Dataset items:
%%
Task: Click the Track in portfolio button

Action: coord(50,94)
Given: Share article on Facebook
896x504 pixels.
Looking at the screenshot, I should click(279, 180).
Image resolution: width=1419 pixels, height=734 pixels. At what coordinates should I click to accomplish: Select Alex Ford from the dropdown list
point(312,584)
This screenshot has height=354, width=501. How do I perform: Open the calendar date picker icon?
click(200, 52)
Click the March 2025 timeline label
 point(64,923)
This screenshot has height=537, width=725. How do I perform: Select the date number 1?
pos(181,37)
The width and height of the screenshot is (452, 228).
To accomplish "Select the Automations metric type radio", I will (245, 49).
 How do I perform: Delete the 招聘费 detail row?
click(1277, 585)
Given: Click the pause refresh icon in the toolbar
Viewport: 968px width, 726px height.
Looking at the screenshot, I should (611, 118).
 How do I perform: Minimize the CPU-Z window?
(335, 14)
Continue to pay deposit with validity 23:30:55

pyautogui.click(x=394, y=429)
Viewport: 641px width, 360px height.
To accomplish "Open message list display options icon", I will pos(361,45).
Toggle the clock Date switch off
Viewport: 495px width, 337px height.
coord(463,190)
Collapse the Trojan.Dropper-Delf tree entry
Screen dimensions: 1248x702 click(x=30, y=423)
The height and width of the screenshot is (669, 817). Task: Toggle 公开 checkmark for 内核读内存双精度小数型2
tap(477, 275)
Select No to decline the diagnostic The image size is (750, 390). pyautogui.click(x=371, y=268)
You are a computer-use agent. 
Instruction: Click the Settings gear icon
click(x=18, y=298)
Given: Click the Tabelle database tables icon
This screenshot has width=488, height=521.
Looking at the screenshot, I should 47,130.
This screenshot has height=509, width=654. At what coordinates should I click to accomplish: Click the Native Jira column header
%%
→ **The exercise**: Arrange every line of the dataset items above as a Markdown table with the columns "Row" and "Line." Number the rows in order and leave out blank lines.

→ **Worked answer**:
| Row | Line |
|---|---|
| 1 | Task: Click the Track in portfolio button |
| 2 | Action: coord(50,94) |
| 3 | Given: Share article on Facebook |
| 4 | 896x504 pixels. |
| 5 | Looking at the screenshot, I should click(279, 180). |
| 6 | Image resolution: width=1419 pixels, height=734 pixels. At what coordinates should I click to accomplish: Select Alex Ford from the dropdown list |
| 7 | point(312,584) |
| 8 | This screenshot has height=354, width=501. How do I perform: Open the calendar date picker icon? |
| 9 | click(200, 52) |
| 10 | Click the March 2025 timeline label |
| 11 |  point(64,923) |
| 12 | This screenshot has height=537, width=725. How do I perform: Select the date number 1? |
| 13 | pos(181,37) |
| 14 | The width and height of the screenshot is (452, 228). |
| 15 | To accomplish "Select the Automations metric type radio", I will (245, 49). |
| 16 |  How do I perform: Delete the 招聘费 detail row? |
| 17 | click(1277, 585) |
| 18 | Given: Click the pause refresh icon in the toolbar |
| 19 | Viewport: 968px width, 726px height. |
| 20 | Looking at the screenshot, I should (611, 118). |
| 21 |  How do I perform: Minimize the CPU-Z window? |
| 22 | (335, 14) |
| 23 | Continue to pay deposit with validity 23:30:55 |
| 24 | pyautogui.click(x=394, y=429) |
| 25 | Viewport: 641px width, 360px height. |
| 26 | To accomplish "Open message list display options icon", I will pos(361,45). |
| 27 | Toggle the clock Date switch off |
| 28 | Viewport: 495px width, 337px height. |
| 29 | coord(463,190) |
| 30 | Collapse the Trojan.Dropper-Delf tree entry |
| 31 | Screen dimensions: 1248x702 click(x=30, y=423) |
| 32 | The height and width of the screenshot is (669, 817). Task: Toggle 公开 checkmark for 内核读内存双精度小数型2 |
| 33 | tap(477, 275) |
| 34 | Select No to decline the diagnostic The image size is (750, 390). pyautogui.click(x=371, y=268) |
| 35 | You are a computer-use agent.  |
| 36 | Instruction: Click the Settings gear icon |
| 37 | click(x=18, y=298) |
| 38 | Given: Click the Tabelle database tables icon |
| 39 | This screenshot has width=488, height=521. |
| 40 | Looking at the screenshot, I should 47,130. |
| 41 | This screenshot has height=509, width=654. At what coordinates should I click to accomplish: Click the Native Jira column header |